The fate of a avocado tree that is at least 44 years old and has divided a neighbourhood will be decided today.
The tree is on a Tauranga City Council berm on 13th Ave but owners of 5 13th Ave are fighting to have the tree removed as part of plans to subdivide the property. The prospect has sparked deep concern from neighbours who want the tree - believed to be at least 44 years old - to stay.
In January, property owners Garry and Luanne Bettelheim applied under the council's Vegetation and Tree Management Policy to have the tree removed for the purpose of a subdivision.
Removing the tree would create practical car access, in accordance with the City Plan, to the property's proposed design but council staff declined the application as the request did not meet clauses required.
The Bettelheims, who have owned the property for six years, appealed and a council manager overturned the decision after consideration was given to Tauranga's need for intensification, plus housing and land supply.

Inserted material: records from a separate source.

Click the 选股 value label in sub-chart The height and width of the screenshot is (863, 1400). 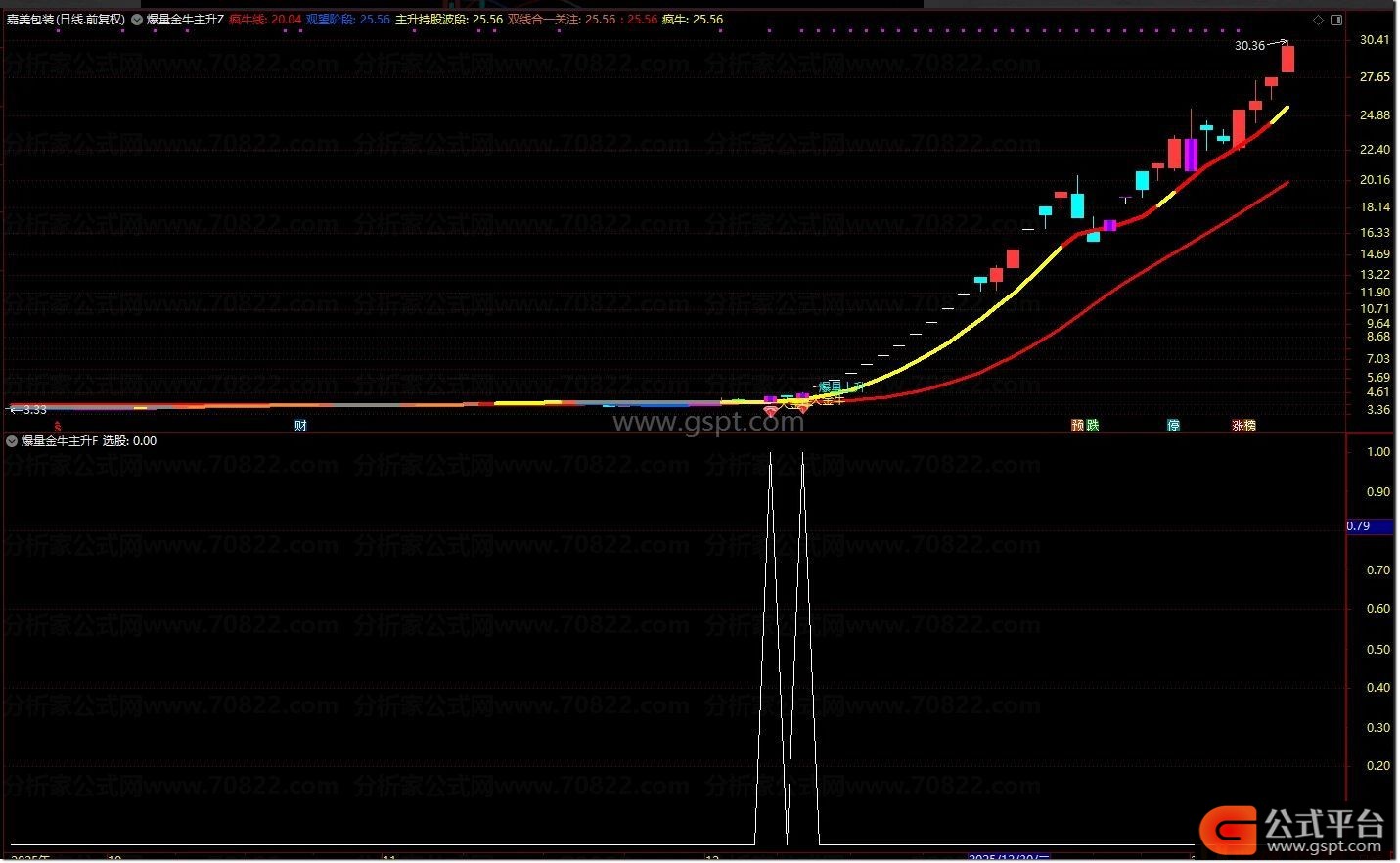click(129, 441)
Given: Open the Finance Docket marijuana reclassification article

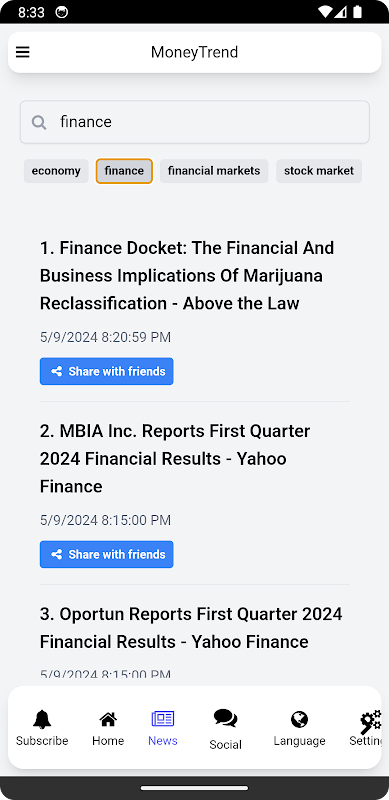Looking at the screenshot, I should coord(187,276).
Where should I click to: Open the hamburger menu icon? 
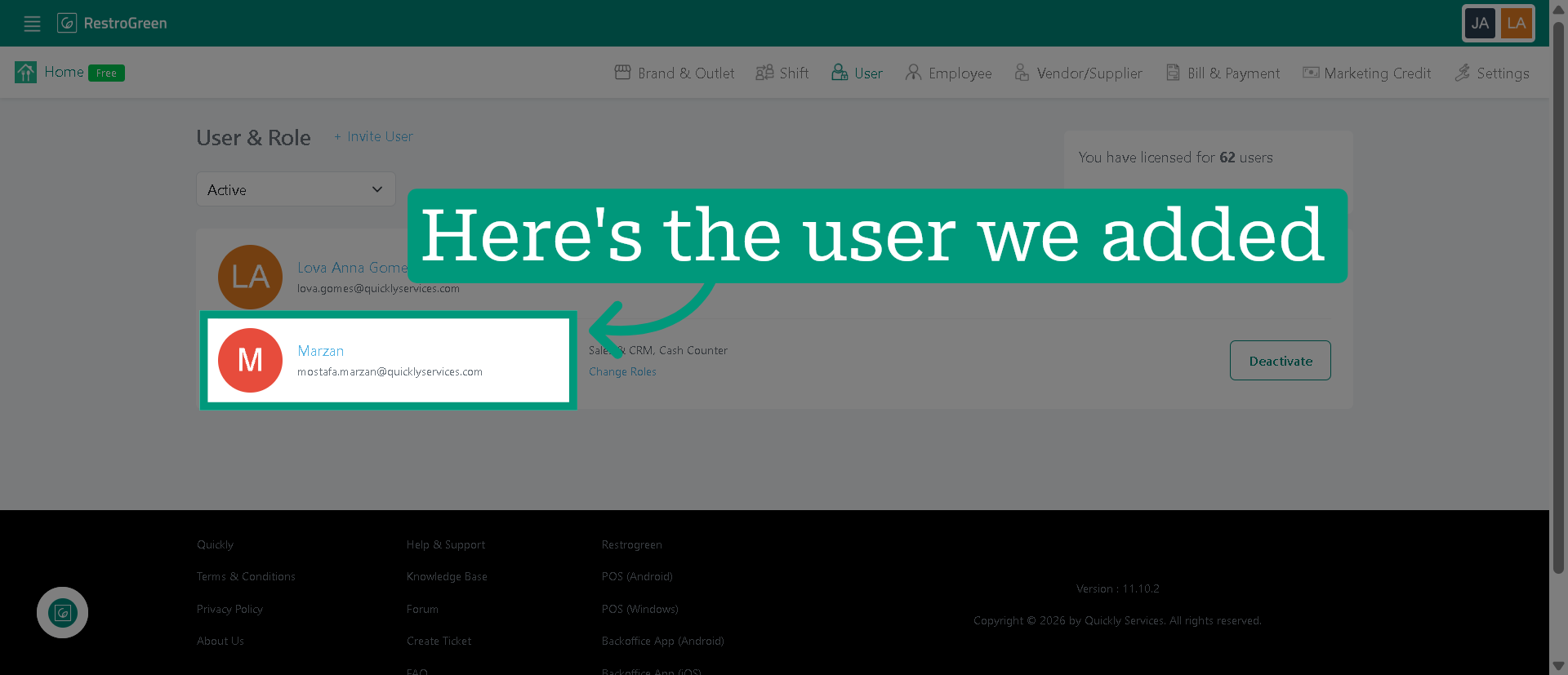pyautogui.click(x=32, y=24)

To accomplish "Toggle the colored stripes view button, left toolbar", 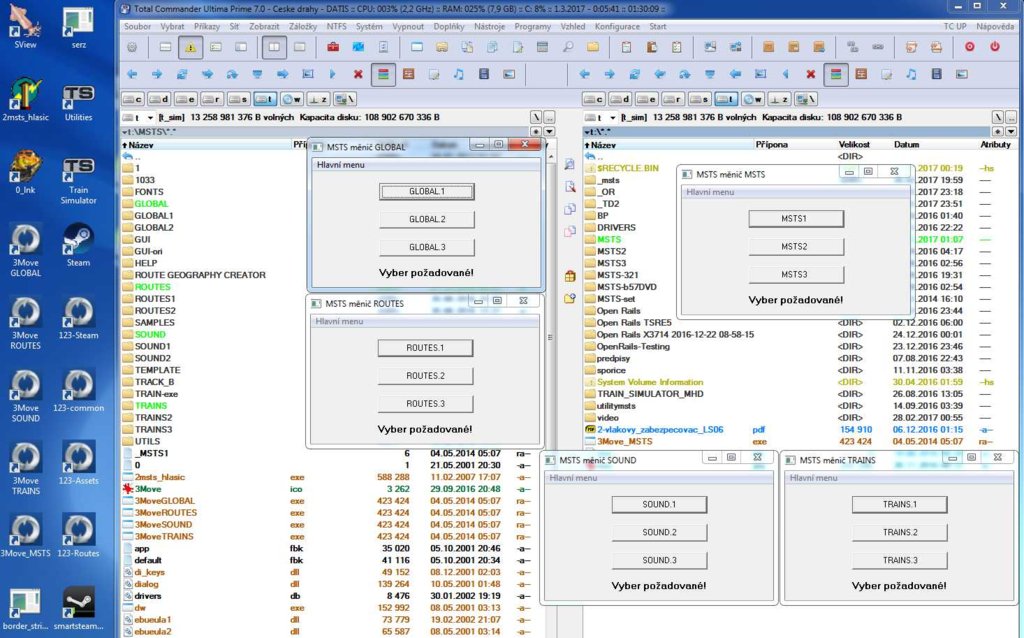I will pyautogui.click(x=383, y=74).
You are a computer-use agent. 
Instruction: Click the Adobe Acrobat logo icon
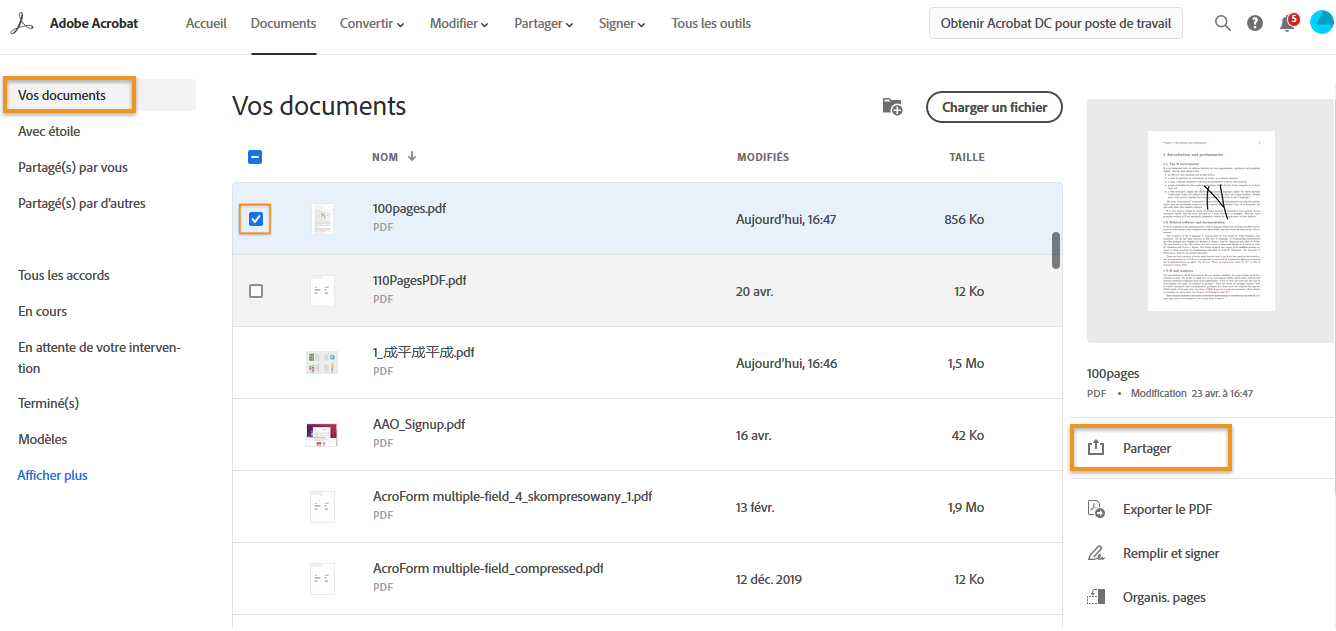(x=23, y=23)
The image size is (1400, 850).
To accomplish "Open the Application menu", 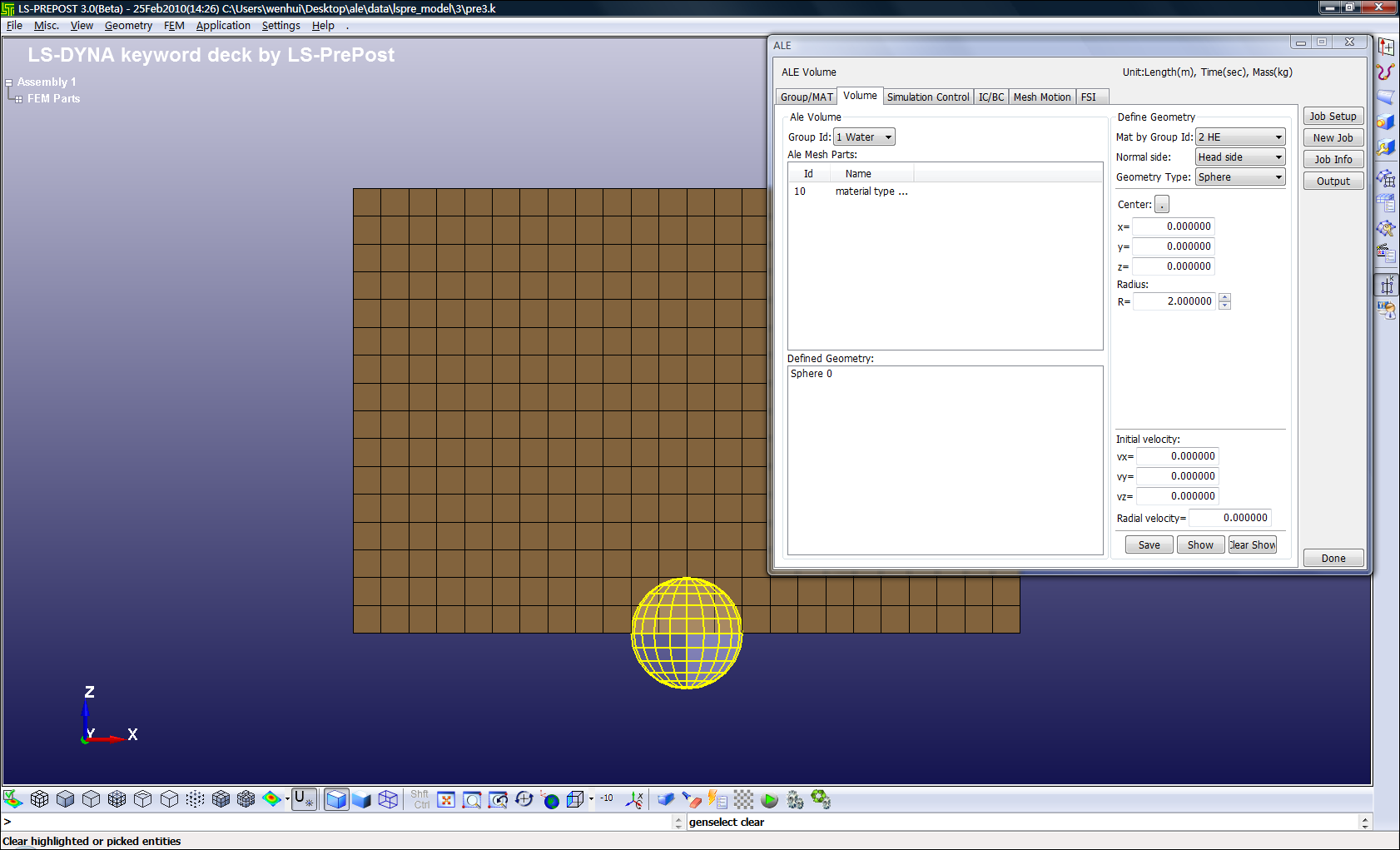I will (223, 26).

The council was inundated with appeals to save the tree and under the Vegetation and Tree Management Policy and elected members will today determine the tree's fate.
In submissions to the council, neighbours Graeme and Barbara Fraser questioned how the proposed development supported intensification and how this compared to the loss of a local amenity such as the avocado tree.
"The intensity of the proposed development leaves no scope for trees and very limited vegetation onsite. This means that it is more important to retain the existing, mature tree to minimise the effect of the development itself.
"It is well-nigh impossible to provide adequate mitigation for the loss of a mature tree," they said.
Phil Green, chairman of the Grace Road And Neighbourhood Residents Association and architectural designer, said the issue was more than just the removal of a healthy tree.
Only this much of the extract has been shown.